## WHAT IS BEING ASKED
Put this sentence from the chapter excerpt below into Spanish: "The 19th became Britain's century."

## TEXT EXCERPT
···

Chapter 8
How Joseph’s Greatness Was
Attained
“God is an Englishman”
Or so it was said by many people outside of the British Isles in the
19th century. What accounts for this startling expression of speech from the
previous century? If England’s status in the world today is a shadow of what it
was one hundred years ago, you would have had a difficult time convincing
anyone who lived in the 1800s that God was not somehow divinely prospering the
politicians, statesmen, diplomats, explorers, generals, admirals, soldiers,
architects, engineers, scientists, inventors, bankers, businessmen,
shopkeepers, and entrepreneurs of the British Isles.
The prosperity of Joseph
Perhaps it is significant that the name “Joseph” in the Hebrew —
Yowceph — literally means, “let him add,” implying prosperity. Certainly as the
descendants of Joseph, the people of Great Britain enjoyed a prosperity that no
other people in the record of human history had ever achieved. To many
observers both in and out of Britain, it appeared that success came to the
British people whether or not they even pursued it — whether or not they made wise or foolish choices.
It was as though certain unconditional blessings were overtaking them
(Deuteronomy 28:2). It was this very kind of “inevitable” success which
inspired Cambridge professor of modern history (1834-1895) and author of The
Expansion of England (1884), John Robert Seeley’s well-known observation that
England acquired her globe-girdling Empire “in a fit of absence of mind.”
The 19th became Britain’s century. The British — specialists it seems
in “muddling through” — seemed unable to do anything wrong. To their own
astonishment, they found themselves ruling about a quarter of the world’s
population and a fifth of its landmass. British rule extended over not just any
locations but the choicest and most fertile territories on earth.
Meanwhile, across the Atlantic, the United States’ fortunes were about
to bloom as well. This was the time that a 2,520-year withholding of the
birthright to the descendants of Israel drew to a close. It is hardly
surprising that educated people of the day saw the hand of God in the process.

···

[Entries for locating text and elements]
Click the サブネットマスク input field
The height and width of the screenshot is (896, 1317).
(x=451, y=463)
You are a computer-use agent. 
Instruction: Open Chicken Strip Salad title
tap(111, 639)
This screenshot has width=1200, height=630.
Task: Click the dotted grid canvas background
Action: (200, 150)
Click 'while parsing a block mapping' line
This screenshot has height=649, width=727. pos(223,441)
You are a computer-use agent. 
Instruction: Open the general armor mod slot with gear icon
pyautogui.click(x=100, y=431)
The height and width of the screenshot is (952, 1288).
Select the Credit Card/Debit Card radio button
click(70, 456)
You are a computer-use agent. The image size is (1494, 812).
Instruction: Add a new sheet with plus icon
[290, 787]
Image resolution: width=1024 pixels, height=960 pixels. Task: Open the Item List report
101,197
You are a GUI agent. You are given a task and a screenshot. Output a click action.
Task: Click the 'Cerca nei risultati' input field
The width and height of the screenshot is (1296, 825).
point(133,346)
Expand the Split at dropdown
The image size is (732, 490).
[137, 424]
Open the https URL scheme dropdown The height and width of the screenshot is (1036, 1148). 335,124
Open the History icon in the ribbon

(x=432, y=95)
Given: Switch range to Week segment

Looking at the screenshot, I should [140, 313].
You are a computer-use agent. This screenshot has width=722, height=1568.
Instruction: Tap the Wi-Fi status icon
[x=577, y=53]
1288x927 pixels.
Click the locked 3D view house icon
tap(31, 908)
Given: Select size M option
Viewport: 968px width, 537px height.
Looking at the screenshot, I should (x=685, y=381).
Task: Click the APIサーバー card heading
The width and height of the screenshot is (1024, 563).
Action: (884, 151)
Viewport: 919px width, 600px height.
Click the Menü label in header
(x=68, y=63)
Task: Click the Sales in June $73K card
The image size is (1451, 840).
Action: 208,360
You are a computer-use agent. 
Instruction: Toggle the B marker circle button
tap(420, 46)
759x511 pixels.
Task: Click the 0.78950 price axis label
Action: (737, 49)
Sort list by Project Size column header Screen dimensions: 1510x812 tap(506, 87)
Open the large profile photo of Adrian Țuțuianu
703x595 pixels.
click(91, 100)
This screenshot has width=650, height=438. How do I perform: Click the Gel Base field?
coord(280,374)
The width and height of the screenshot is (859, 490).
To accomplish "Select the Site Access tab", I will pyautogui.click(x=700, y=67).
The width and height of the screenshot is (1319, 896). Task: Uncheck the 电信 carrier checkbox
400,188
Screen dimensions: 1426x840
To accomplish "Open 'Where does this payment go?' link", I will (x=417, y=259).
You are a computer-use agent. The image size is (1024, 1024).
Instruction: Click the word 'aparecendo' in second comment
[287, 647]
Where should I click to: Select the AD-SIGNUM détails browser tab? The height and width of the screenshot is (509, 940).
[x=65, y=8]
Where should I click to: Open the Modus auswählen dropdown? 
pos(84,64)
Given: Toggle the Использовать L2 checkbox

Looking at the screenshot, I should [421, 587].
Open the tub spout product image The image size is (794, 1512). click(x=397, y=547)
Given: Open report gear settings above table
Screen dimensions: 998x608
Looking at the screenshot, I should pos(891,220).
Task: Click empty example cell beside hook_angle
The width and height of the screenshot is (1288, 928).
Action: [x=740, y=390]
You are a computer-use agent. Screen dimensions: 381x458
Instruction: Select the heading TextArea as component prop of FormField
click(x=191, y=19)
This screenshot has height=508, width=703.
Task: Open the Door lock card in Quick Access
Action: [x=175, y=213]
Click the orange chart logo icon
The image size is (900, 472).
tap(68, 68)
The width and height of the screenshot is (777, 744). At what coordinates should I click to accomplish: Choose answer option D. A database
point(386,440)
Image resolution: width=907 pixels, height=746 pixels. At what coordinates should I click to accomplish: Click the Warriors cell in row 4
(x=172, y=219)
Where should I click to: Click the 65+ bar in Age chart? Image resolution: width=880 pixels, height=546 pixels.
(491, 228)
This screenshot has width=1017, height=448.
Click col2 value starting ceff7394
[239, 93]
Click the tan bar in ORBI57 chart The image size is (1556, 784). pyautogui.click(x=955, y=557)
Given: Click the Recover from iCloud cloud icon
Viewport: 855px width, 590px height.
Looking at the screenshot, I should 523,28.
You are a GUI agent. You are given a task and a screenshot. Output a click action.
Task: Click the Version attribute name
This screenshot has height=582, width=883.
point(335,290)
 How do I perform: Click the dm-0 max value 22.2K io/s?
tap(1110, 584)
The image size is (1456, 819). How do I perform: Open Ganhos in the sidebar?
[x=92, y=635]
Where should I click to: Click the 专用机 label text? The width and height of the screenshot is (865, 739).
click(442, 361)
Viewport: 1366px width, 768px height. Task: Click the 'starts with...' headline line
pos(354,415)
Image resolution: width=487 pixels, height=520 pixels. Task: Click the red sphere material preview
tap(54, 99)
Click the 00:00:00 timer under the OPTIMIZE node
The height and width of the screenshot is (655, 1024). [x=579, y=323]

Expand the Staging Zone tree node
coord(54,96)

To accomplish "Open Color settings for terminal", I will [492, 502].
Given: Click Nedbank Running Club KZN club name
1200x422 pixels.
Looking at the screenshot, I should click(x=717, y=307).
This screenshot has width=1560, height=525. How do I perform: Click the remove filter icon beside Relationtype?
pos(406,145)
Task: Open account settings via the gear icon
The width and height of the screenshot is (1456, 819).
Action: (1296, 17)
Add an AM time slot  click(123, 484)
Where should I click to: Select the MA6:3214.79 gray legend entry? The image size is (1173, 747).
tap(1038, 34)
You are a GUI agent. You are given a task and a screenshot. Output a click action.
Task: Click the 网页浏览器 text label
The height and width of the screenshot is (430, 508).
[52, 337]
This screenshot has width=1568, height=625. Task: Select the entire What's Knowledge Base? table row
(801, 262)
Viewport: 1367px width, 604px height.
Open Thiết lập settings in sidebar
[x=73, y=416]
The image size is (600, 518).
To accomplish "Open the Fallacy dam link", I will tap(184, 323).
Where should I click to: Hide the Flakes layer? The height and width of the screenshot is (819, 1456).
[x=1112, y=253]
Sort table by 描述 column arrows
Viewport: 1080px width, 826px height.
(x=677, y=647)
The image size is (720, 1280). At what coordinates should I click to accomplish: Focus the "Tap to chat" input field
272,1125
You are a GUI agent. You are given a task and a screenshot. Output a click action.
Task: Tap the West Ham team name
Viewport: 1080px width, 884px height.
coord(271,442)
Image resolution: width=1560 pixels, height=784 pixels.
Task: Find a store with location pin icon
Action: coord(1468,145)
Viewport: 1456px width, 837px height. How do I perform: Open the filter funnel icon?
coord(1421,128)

···

## EXPECTED OUTPUT
El siglo XIX se convirtió en el siglo de Gran Bretaña.